Halliburton, Baker Hughes market more businesses to gain regulatory approval
Baker Hughes is selling its offshore hydraulic fracturing business in the Gulf of Mexico, along with two vessels that carry the necessary gear to frack the wells and control the sand spilling from the oil-soaked reservoir under the seabed.
The companies face difficulties in gaining regulatory approval for their $34.6 billion merger.

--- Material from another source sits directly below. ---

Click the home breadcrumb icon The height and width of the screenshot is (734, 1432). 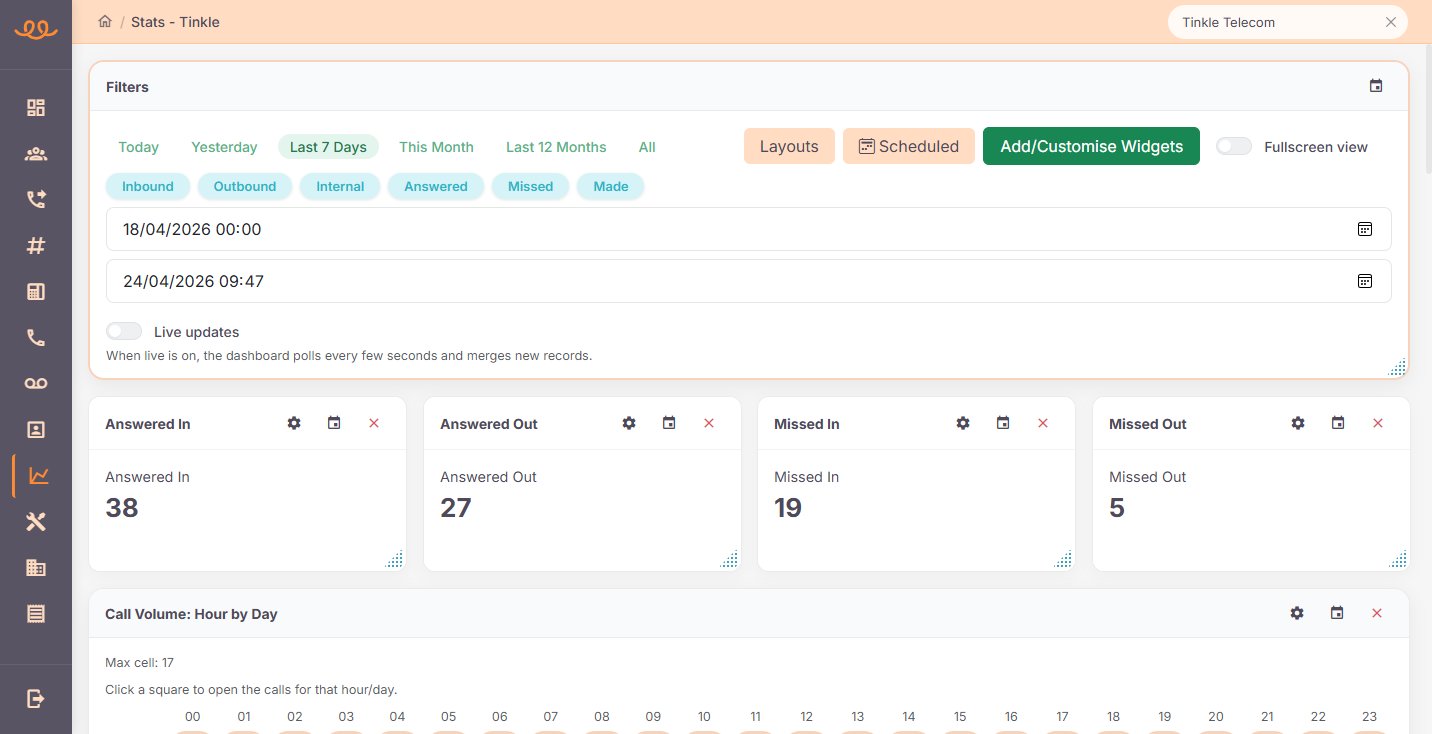(x=105, y=22)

Halliburton, North America’s top pressure pumper, said as of last Friday it has proposals from “multiple interested parties” for a package of assets that include its fixed cutter and roller cone drill bits, directional drilling and logging-while-drilling/measurement-while-drilling business units. “In light of the timing agreement, Halliburton and Baker Hughes have agreed to extend the time period for closing of the acquisition pursuant to the Merger Agreement to no later than December. 16, 2015″.
Halliburton said its making on progress on those divestitures.
The joint announcement provided the first details on asset sales Halliburton said in July it was proposing to global competition regulators. The analyst, who noted that Baker Hughes shares were trading at a 13% discount to the deal price at the time he wrote his note, thinks fears of a break-up are overdone and keeps a Neutral rating and $65 target on the stock and an Overweight rating and $51 target on Halliburton.
Presently, the audit will, at the soonest, close on the later of December 15 – from the present date of November. 25 – or 30 days after the date on which the two companies completely consent to the DOJ’s second demand. When the companies announced the deal, Halliburton said it foresaw up to $7.5 billion in assets may have to be sold to win approval, but that it did not expect regulators to demand such large divestitures. Total (Swiss: FP.SW – news) revenues from all the businesses planned for divestiture were $5.2 billion in 2013, the companies said.
Halliburton plans to sell a business that markets expandable liner hangers, which are devices that suspend lengths of pipe inside an oil well to seal it from leaks.
The businesses’ offer is dependent upon the merger being endorsed by controllers.